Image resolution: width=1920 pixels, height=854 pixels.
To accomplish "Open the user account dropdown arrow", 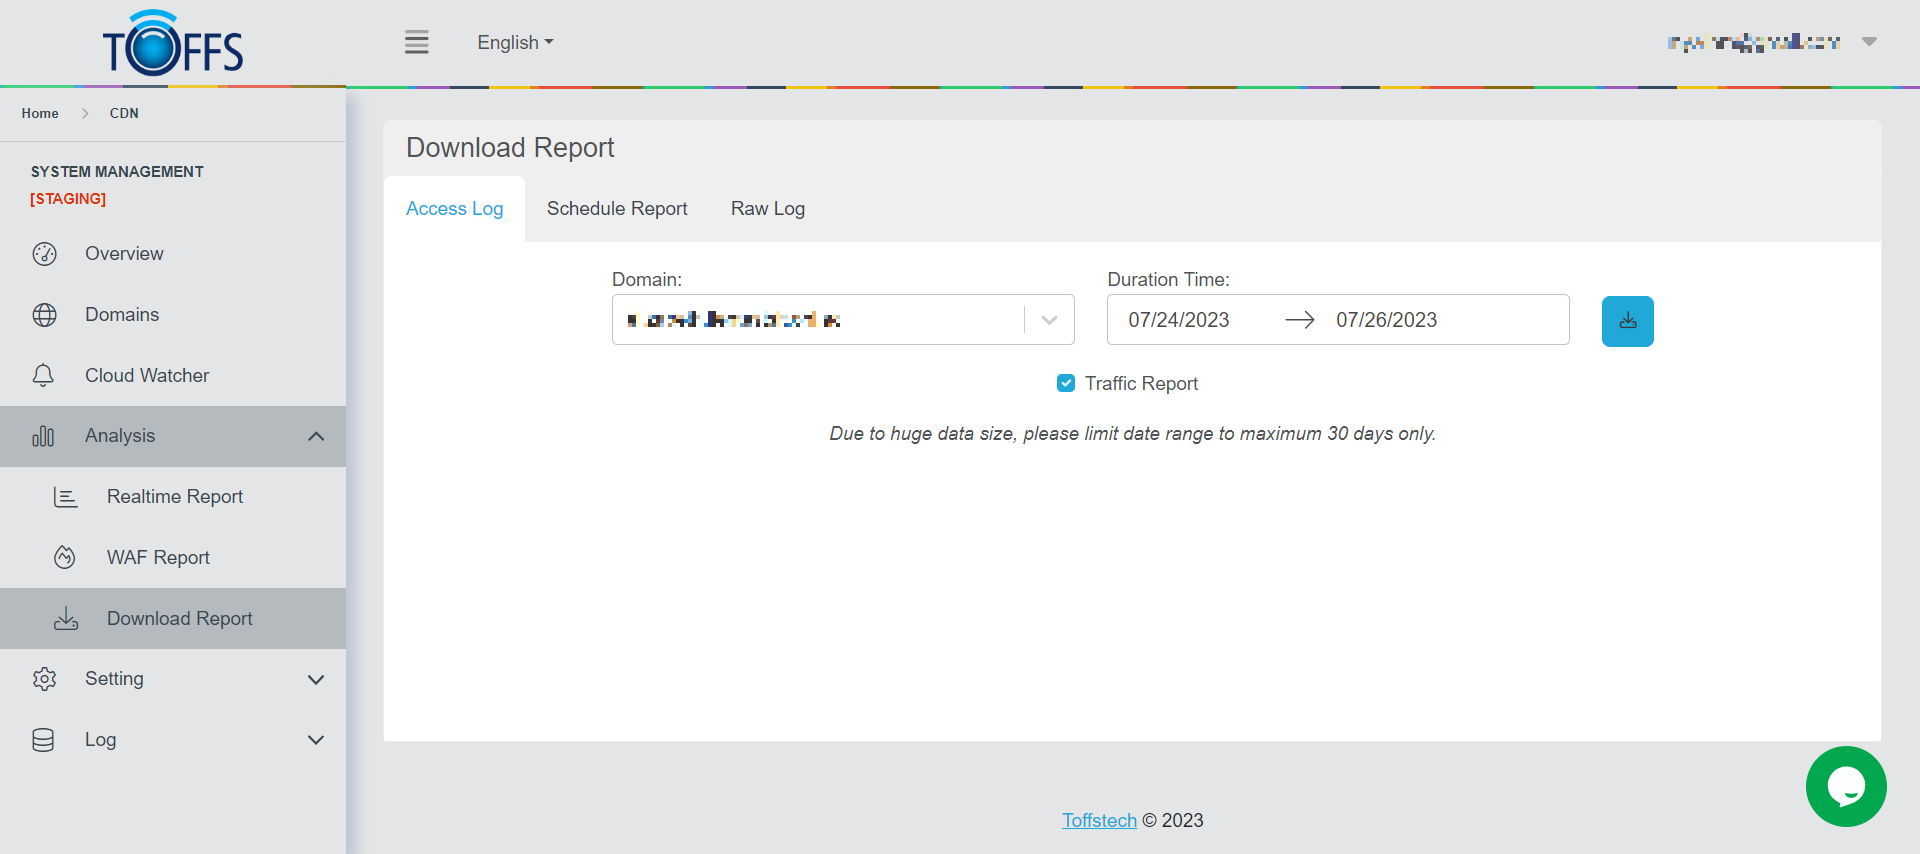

---

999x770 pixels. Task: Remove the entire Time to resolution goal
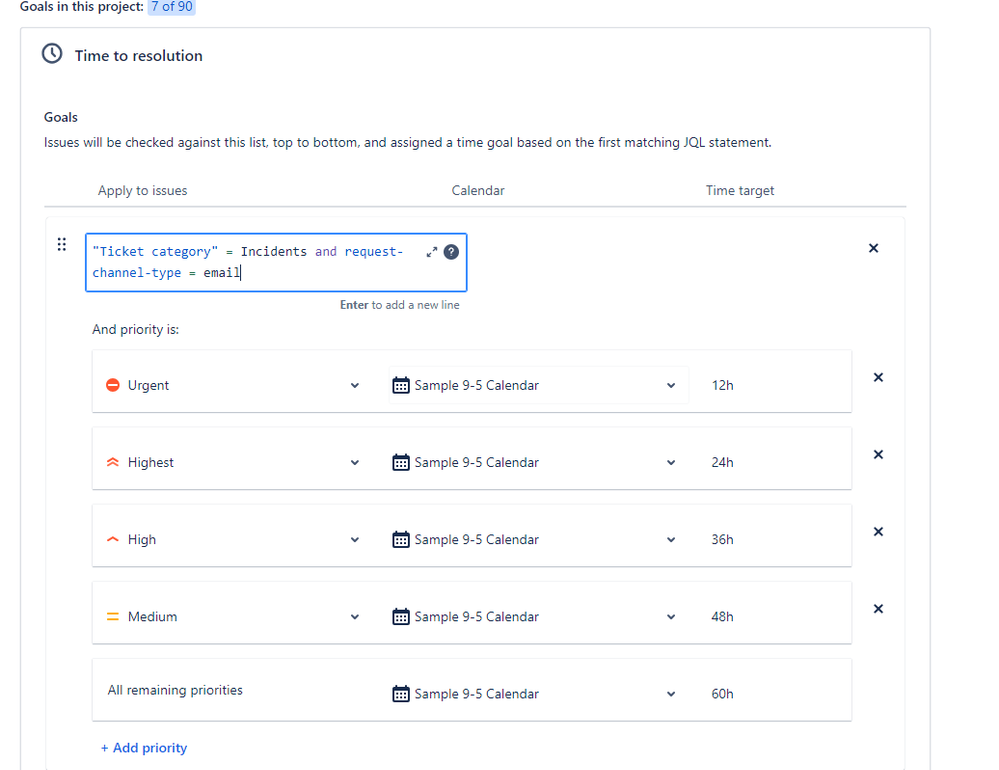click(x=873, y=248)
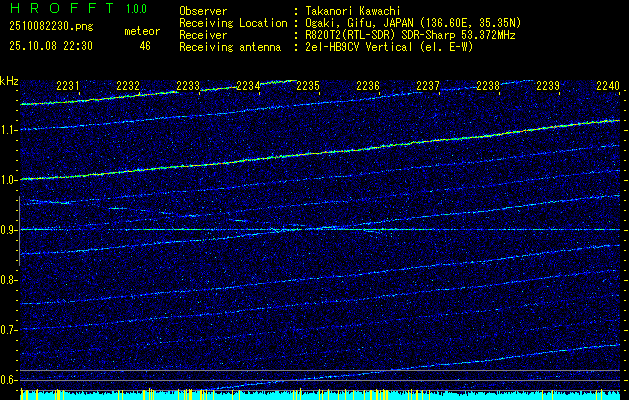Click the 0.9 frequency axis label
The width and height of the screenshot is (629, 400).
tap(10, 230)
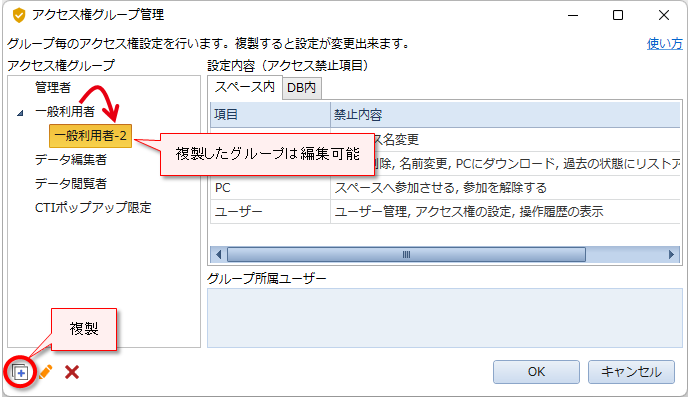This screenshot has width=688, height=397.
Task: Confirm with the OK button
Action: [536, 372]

---

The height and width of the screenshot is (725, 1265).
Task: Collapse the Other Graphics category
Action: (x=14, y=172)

- _EXERCISE DESCRIPTION_:
Repeat only the stretch of data above that runs from the line with "Image resolution: width=1920" to the line with "the user account". Keep both end lines; exclude pictures.

- _EXERCISE ANSWER_:
Image resolution: width=1920 pixels, height=854 pixels.
To accomplish "Open the user account dropdown arrow", 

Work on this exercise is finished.